Smith citou a necessidade de incluir uma variedade de vozes na discussão — empresas tecnológicas, empregadores, governos, organizações sem fins lucrativos, estudantes, líderes religiosos, sindicatos e trabalhadores — e mencionou declaração de Liz Schuler, presidente da AFL-CIO, enfatizando que quem trabalha melhor conhece os locais de trabalho.

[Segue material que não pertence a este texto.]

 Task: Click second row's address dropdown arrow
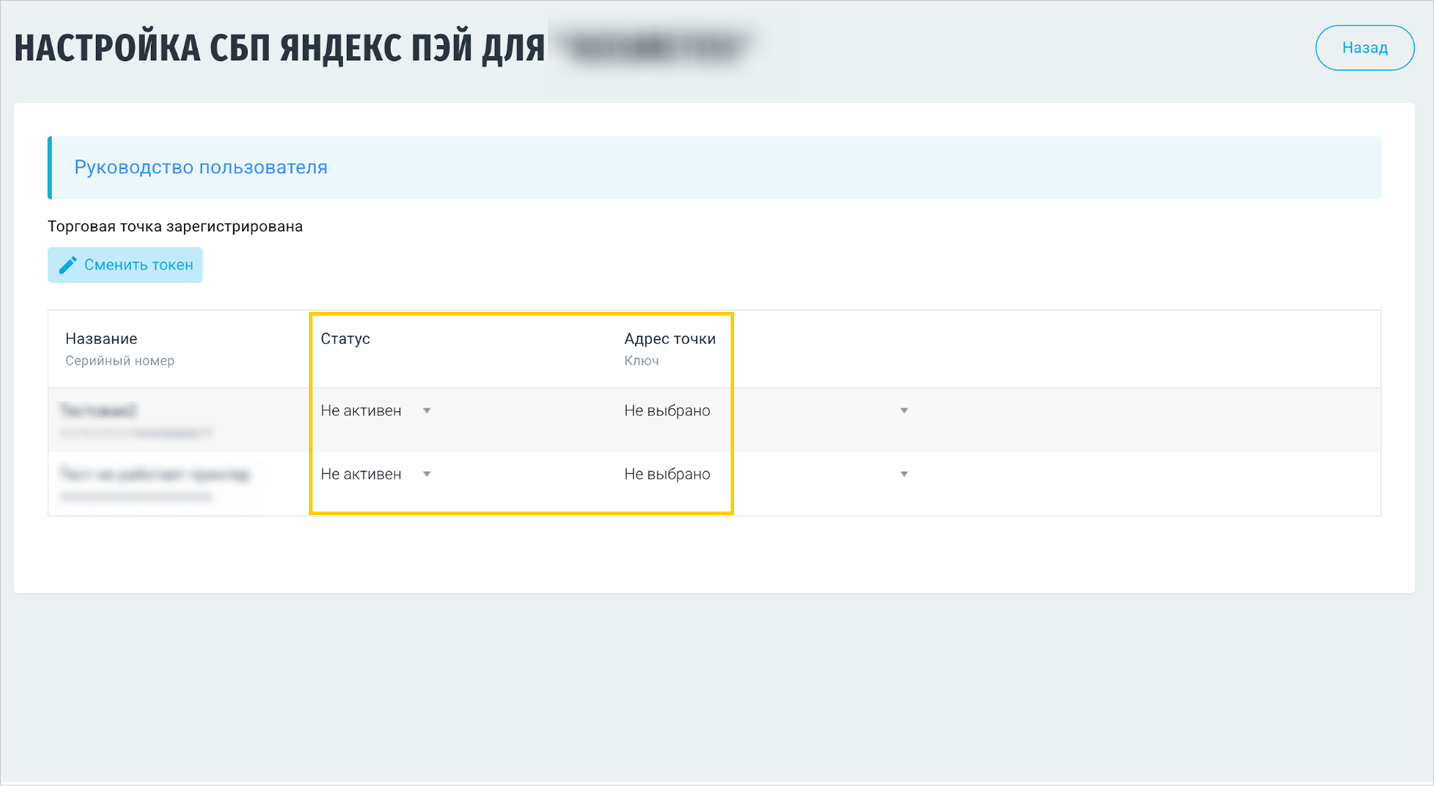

O papel da Microsoft e exemplos históricos
A empresa, afirmou Smith, pretende contribuir com tecnologia e experiência prática para ajudar trabalhadores e organizações a adaptar-se. Ele lembrou casos anteriores em que novas ferramentas transformaram o trabalho — do processamento de texto às planilhas e ao e-mail — e argumentou que a tecnologia, ao aumentar a oferta, costuma gerar novas demandas e oportunidades.
Smith ressaltou que o sucesso da Microsoft está ligado ao emprego global e que a empresa tem interesse em ajudar as pessoas a usar tecnologia para buscar melhores empregos.
Convite à ação para a próxima geração
As reações em formaturas, concluiu Smith, são um chamado para que a indústria e as instituições elevem o nível de responsabilidade. Ele afirmou que os graduandos estão em posição para influenciar o futuro, pois cresceram com tecnologia e têm maior facilidade para se adaptar às mudanças introduzidas pela IA. O executivo pediu que essa geração defenda valores como agência, ambição e dignidade no trabalho enquanto participa das decisões sobre tecnologia.